4. Современная драматургия. 1995. № 3—4. С. 5—29 (с подзаголовком: «Сцены»).
5. Рецензент постановки Театра им. Моссовета (1997) находит в этой героине сначала черты Шарлотты с ее «причудами» и фирсовское положение «сторожа» дома, потом — что-то от тезки зоринской героини — Сони в «Дяде Ване». См.: Давтян Л. Сцены столичной жизни // Учительская газета. 1998. 15 дек.
6. Слова «вынырнуть» и «проскочить» — из спектакля. В тексте пьесы этот герой, Ратмир, оставшийся в доме с Соней, сожалея об опустевшем доме («Славное было гнездышко»), говорит: «Не знаю, как ветераны эпохи, а мы безусловно выйдем в финал. Мы еще молодые люди. Поплаваем в третьем тысячелетии» (Современная драматургия. 1995. № 3—4. С. 29).
7. Замечено Б. Сарновым. См. программу к премьере спектакля 30 ноября 1997 г. в Театре им. Моссовета.

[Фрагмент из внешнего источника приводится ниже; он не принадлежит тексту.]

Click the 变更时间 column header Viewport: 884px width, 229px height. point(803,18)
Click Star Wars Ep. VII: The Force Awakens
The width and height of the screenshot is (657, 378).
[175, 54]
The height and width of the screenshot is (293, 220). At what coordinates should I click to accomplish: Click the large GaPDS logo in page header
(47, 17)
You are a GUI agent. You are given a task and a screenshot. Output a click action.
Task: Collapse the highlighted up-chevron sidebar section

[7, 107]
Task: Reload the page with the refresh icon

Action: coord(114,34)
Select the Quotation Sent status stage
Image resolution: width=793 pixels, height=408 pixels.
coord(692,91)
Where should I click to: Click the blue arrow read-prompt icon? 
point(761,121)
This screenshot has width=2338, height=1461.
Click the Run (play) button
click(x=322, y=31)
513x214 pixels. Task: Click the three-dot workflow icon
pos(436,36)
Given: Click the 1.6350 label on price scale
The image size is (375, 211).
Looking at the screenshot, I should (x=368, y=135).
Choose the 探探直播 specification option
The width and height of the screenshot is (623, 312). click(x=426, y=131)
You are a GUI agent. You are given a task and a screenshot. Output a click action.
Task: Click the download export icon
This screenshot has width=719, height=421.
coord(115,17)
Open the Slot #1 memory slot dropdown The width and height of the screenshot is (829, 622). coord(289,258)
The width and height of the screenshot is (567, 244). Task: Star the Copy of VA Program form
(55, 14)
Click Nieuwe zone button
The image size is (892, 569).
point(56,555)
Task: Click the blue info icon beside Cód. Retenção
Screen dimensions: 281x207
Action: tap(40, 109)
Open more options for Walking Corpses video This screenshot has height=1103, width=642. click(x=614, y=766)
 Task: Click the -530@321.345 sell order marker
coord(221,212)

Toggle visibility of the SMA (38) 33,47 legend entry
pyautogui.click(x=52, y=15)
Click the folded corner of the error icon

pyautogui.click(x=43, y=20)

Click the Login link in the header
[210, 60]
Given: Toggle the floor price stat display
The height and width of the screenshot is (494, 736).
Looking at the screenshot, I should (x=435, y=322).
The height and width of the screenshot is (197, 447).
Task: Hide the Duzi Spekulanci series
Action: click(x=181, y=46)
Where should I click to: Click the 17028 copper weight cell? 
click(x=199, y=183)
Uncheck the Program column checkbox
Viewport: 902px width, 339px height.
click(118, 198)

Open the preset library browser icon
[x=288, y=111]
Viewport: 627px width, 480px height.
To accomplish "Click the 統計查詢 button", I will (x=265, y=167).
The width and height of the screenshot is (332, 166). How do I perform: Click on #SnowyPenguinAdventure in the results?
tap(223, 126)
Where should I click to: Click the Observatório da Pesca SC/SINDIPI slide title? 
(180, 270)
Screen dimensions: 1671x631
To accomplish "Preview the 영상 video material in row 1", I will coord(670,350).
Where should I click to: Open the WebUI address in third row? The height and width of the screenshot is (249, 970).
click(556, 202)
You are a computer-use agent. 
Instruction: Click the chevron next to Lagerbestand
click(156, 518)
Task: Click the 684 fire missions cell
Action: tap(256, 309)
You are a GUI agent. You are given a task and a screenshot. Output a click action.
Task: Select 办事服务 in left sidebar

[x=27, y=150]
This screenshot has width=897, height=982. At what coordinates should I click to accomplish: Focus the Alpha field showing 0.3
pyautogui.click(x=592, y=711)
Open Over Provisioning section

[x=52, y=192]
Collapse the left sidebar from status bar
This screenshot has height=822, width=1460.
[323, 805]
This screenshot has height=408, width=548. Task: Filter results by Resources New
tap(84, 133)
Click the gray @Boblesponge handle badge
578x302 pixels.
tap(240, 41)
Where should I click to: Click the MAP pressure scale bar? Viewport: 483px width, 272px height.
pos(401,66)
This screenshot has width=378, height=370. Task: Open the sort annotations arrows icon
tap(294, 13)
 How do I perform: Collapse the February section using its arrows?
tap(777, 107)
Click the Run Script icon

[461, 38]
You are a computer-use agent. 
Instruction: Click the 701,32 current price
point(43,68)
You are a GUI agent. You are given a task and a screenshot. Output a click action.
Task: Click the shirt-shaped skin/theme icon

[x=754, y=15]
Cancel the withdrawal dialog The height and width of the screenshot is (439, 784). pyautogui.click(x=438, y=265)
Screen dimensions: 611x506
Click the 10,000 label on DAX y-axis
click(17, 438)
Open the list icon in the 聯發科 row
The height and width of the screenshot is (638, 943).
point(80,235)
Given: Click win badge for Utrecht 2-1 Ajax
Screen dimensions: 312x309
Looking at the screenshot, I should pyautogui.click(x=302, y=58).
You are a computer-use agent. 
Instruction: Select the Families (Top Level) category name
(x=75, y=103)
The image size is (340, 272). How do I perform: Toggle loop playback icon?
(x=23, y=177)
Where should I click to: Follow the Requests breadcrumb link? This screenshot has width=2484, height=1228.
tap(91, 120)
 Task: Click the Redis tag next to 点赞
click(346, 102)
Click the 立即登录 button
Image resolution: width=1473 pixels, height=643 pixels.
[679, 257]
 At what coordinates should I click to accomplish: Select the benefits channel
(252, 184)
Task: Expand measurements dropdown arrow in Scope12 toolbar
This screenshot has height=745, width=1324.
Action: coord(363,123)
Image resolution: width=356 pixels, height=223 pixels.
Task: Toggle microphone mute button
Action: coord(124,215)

8. Сюжет «Вишневого сада» более чем своеобразно использует иногда зарубежный театр. Трудно догадаться, что пьеса «The Free State» («Свободный штат, или Состояние свободы?») соткана из перелицованных событий этой чеховской пьесы. Действие происходит в Южной Африке с соответствующим подбором героев в радостные для африканцев дни после освобождения Нельсона Манделы. См.: Ле Флеминг С. Вишневый сад еще цветет // Чеховский вестник. М., 2000. № 7. С. 40—43.
Вопрос: зачем понадобилась в экзотической Африке (куда Чехов так мечтал поехать) такая своеобразная адаптация «Вишневого сада» почти через век после его создания? Наверное, если для выражения вспыхнувших гражданских чувств африканцам понадобилась именно эта русская пьеса, значит, они почувствовали в ней что-то, отвечающее их настроению, вдохновленному новой политической ситуацией. Видимо, источник такого прочтения пьесы — в ее обращенности к далекому будущему человечества, прорывающейся к потомкам сквозь буквальный текст. Такая эксплуатация литературного сюжета во злобу дня не может не привлечь внимание политологов.